So I keep to myself.  I wonder if he can see me as I do the dishes, or dance around with my son.  Does he hear me call the dog?  Do the bird feeders attract unwanted critters to his property?  We have birds and squirrels and snakes and opossums.  A few days ago we watched a coyote stalking his land, ears erect, lost in suburbia.  I stay in the comfort of my home.  On busy days, other trucks arrive behind my house.  When the trees are moved around around the property, it seems there is a forest waltzing behind the fence, trading partners and then bowing as the trees are loaded into trucks and carried away.

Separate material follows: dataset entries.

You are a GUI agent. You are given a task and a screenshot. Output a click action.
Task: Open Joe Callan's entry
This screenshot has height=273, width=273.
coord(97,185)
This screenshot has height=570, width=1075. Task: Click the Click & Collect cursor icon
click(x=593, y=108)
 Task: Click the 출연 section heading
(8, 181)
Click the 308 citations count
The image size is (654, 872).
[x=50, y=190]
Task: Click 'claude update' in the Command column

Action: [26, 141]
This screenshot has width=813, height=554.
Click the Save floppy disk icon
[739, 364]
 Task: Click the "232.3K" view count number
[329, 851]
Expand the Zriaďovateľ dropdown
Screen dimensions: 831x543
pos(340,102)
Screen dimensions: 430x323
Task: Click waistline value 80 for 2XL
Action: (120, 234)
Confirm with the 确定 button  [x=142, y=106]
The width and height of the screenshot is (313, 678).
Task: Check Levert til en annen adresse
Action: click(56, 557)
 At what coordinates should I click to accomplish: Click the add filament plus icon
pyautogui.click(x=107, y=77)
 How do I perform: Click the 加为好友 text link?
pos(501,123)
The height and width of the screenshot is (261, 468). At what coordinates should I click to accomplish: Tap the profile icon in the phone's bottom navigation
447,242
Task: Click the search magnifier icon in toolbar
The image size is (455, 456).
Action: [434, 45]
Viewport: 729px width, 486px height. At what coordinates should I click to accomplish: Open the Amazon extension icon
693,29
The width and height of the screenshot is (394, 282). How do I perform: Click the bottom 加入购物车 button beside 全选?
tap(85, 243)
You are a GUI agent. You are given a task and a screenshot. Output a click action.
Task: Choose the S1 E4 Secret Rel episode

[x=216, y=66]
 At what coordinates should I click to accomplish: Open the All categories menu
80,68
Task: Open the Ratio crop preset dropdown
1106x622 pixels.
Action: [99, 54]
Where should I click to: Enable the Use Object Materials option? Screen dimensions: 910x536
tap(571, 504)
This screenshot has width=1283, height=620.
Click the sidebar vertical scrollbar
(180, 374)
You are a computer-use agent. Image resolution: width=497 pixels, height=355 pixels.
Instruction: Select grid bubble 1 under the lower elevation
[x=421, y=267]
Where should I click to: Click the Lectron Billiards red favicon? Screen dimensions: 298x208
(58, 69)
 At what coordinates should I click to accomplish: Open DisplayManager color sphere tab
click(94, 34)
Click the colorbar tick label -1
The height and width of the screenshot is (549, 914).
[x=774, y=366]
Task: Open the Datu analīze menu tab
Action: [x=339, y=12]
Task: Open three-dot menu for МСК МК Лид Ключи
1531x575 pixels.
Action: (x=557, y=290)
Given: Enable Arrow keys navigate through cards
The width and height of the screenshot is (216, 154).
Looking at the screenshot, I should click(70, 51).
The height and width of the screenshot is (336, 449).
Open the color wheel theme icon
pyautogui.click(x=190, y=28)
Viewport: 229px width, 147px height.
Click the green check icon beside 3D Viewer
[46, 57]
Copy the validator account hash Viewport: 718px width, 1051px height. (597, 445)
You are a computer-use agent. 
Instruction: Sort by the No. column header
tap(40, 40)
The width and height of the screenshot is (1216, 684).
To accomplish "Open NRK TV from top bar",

Last night the sky was clear and I saw the stars.  I walked through the house, turning off each light, and through the window over our front door, Orion’s belt flashed and danced as I moved up the stairs.  It’s the only constellation I can identify.  I was surprised to see it at all.  The lights from the prison on the hill across from us are so strong, I never expect to see the night sky.  I peeked out the upstairs window, just to make sure it hadn’t gone dark in some kind of silent prisoner revolt.  The lights were as bright and strong, but somehow, the stars still stood out for me.  I will relish this anticipation and the potential promise of spring.

I intented to write a courageous post about how I came to be here, in this Middlespace.  However, I discovered this morning, that Barbara Ganley had written it for me.  When I read her Betwixt post, I had to smile because her sentiments mirror mine, and I know the two of us are not alone.  After two years of total immersion in social media and educational technology, I have spent the last four months on the outside, observing and searching for answers.  I have come close, but still am not satisfied.  I’ve watched colleagues post transformative ideas, theories and models on their blogs, in anticipation of collaboration and engaging conversation.  More often than not, the comments stray from the original inquiry, exposing commenter agendas and stilting conversations that really need to happen.

Maybe blogging isn’t the way to have these conversations.  I don’t know.  I do know that I am ready for a space that is not about educational technology, or technology in education, or technology or education.  I am ready for a space where I can share my thoughts, without considering whether or not anyone will find them of value or will learn from them.  I’m ready to make myself at home.